I had to call the egg donor for mother's day. Here's a portion of our conversation:
Me: I love the city, when **** goes off to college, I plan on finding a roommate and moving into the city.
Her: Why not have me be your roommate, we could live together?
Her: Is that a no?
Her: Well we're both adults now, so it wouldn't be like it was when you were a kid, you know.
Me: Well, the problem with that is when I find someone I'm serious about and want to move in with them, it'll leave you in a too-expensive apartment without a roommate, in the big bad city that scares you so much. (an attempt to change the conversation without actually saying 'no' to her)
Her: Why would you want to do that?
Me: Do what?
Her: Get serious with someone.
Me: Why wouldn't I?
Her: Because then when you separate, it can be very horrible.
Me: So I shouldn't be with someone because we "might" separate? Yeah, that makes sense. And if there is a separation, why does it have to be horrible?
Her: Because that's just the way it is. And the legalities of ending the marriage are expensive.
Me: Whoa, who said I would get married? I won't get married, I'll live with them. I have no intention of getting legally married. Marriage has no meaning for me beyond a religious/legal ceremony.
Her: How can you do that, without marriage. Marriage means much more than just a religious ceremony. Marriage means commitment. (said by the woman who's been married three times)
Me: The legality of marriage has nothing at all to do with commitment. Have you seen the divorce rate statistics lately? People have better odds of staying together if they don't get married.
Her: Well, you still have the separation. And I've seen some non-married couples in very bitter separations.
Me: Back to the imminent separation again...so you think I should avoid any relationship just because of the potential for separation. Well I've got news for you -- I have no intention of living the rest of my life alone for fear of a relationship ending. And I plan to spend a good part of the rest of my life with someone. All I'm waiting for is **** to grow up and then it's my turn.

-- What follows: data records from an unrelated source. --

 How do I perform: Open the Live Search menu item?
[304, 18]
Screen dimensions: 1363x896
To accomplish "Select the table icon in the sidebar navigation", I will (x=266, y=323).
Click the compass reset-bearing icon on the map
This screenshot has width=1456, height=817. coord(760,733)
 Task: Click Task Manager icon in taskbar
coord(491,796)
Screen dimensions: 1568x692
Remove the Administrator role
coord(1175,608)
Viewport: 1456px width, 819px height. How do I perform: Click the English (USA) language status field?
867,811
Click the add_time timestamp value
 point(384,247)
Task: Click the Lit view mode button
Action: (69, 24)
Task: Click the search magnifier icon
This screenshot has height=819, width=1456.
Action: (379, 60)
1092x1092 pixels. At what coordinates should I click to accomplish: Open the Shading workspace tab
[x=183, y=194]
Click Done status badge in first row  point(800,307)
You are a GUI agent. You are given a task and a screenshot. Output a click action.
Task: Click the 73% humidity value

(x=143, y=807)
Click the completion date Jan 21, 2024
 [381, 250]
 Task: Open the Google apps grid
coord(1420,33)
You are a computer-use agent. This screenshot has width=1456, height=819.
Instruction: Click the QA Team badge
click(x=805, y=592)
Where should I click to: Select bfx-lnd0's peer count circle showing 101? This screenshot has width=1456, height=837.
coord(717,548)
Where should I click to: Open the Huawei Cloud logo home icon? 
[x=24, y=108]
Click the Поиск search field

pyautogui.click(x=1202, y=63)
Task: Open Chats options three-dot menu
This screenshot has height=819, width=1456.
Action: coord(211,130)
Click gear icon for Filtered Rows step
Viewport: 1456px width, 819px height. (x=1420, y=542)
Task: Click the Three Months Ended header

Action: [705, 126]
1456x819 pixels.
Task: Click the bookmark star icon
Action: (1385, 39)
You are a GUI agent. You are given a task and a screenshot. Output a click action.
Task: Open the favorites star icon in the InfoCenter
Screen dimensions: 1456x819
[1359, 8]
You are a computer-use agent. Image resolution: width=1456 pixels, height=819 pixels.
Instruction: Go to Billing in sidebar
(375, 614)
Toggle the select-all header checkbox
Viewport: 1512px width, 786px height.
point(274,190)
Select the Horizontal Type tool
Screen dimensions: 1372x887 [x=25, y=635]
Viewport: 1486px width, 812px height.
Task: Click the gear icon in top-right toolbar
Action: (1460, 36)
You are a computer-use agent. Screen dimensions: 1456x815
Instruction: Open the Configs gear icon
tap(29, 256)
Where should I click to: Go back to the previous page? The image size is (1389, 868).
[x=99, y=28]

So, my recent suspicions were confirmed by the egg donor. She had hoped all along that when my youngest left the nest, she'd be moving in with me. Two old maids, sharing a place. And she would actually stoop so low as to try to talk me out of having a relationship to get what she wanted. As if I could live with her after everything she did to me when I was but a babe. It makes me shudder, makes me nauseous, to even think about it. What kind of dream world does she live in, anyway?